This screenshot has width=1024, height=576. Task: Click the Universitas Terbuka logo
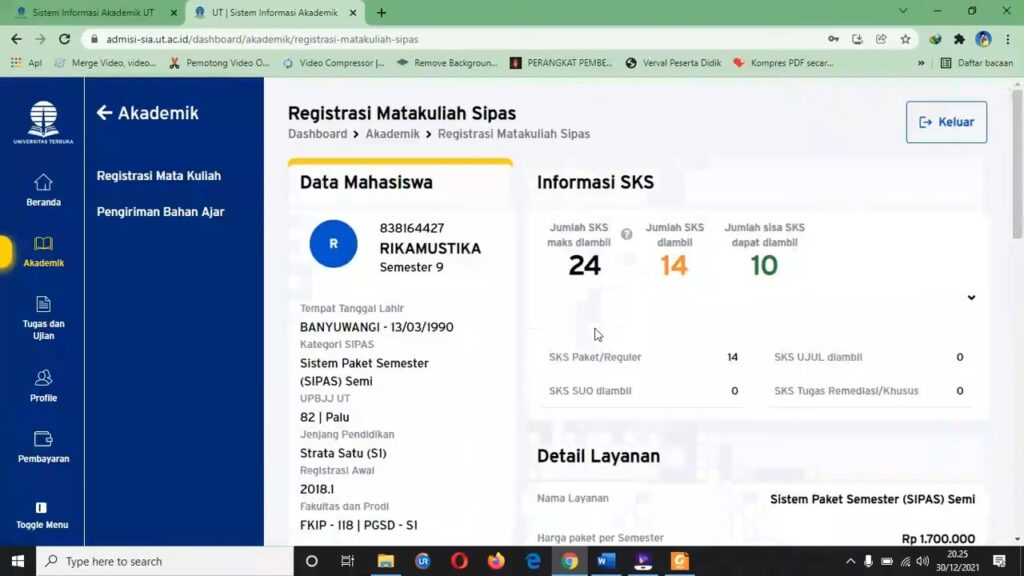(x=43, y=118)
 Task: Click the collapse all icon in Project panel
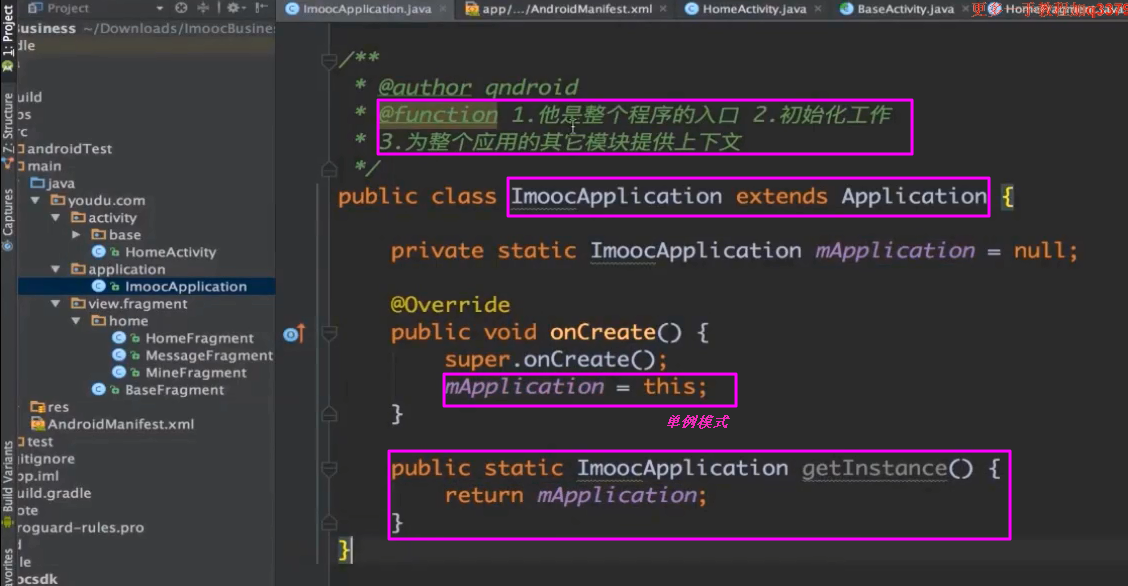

* * *

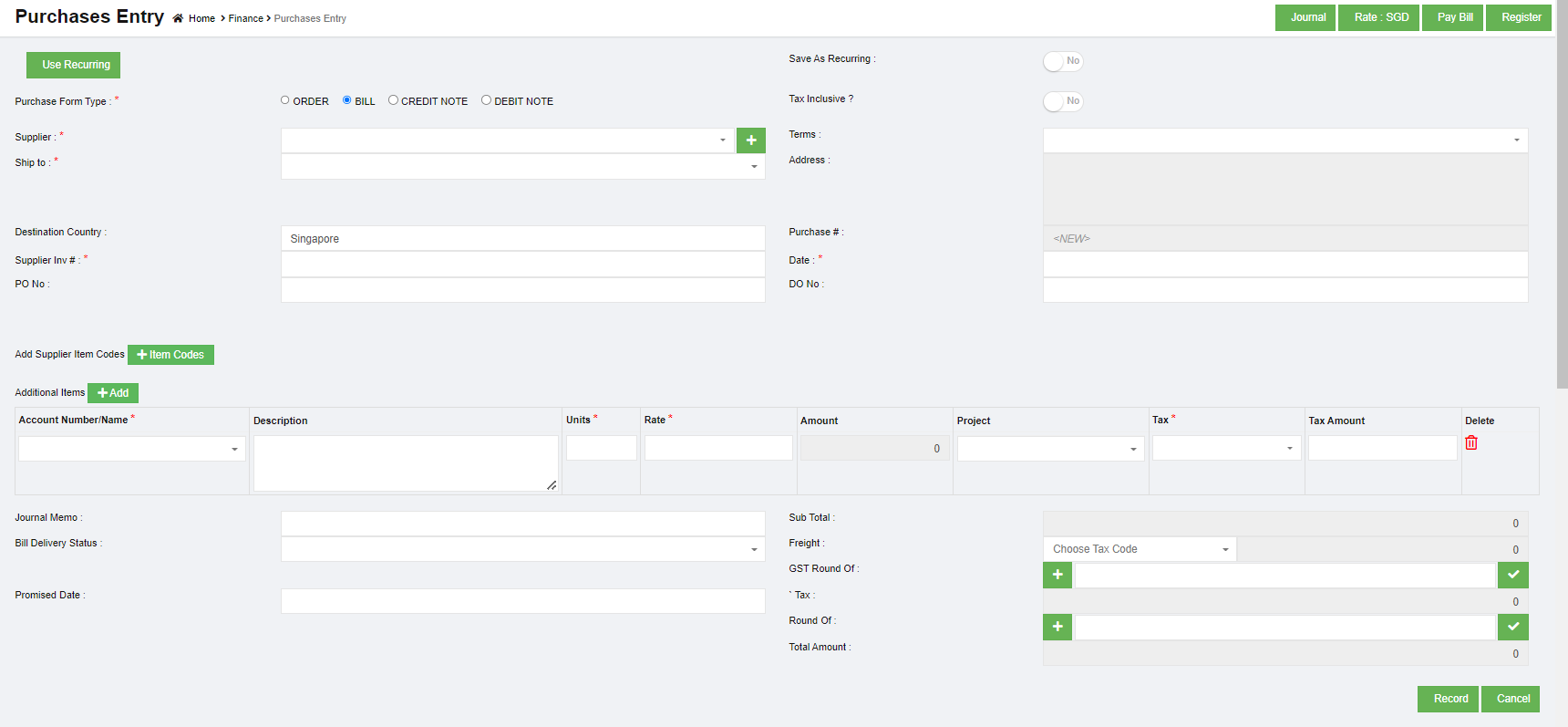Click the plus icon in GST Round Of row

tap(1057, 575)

Directions for this task:
Copy only this from above: the line containing "This screenshot has", the line containing "Task: Click the collapse", and all lines between, printed exactly. Leave out the pictures.

Exercise solution:
This screenshot has width=1024, height=576. Task: Click the Universitas Terbuka logo
(x=43, y=118)
 Task: Click the collapse all icon in Project panel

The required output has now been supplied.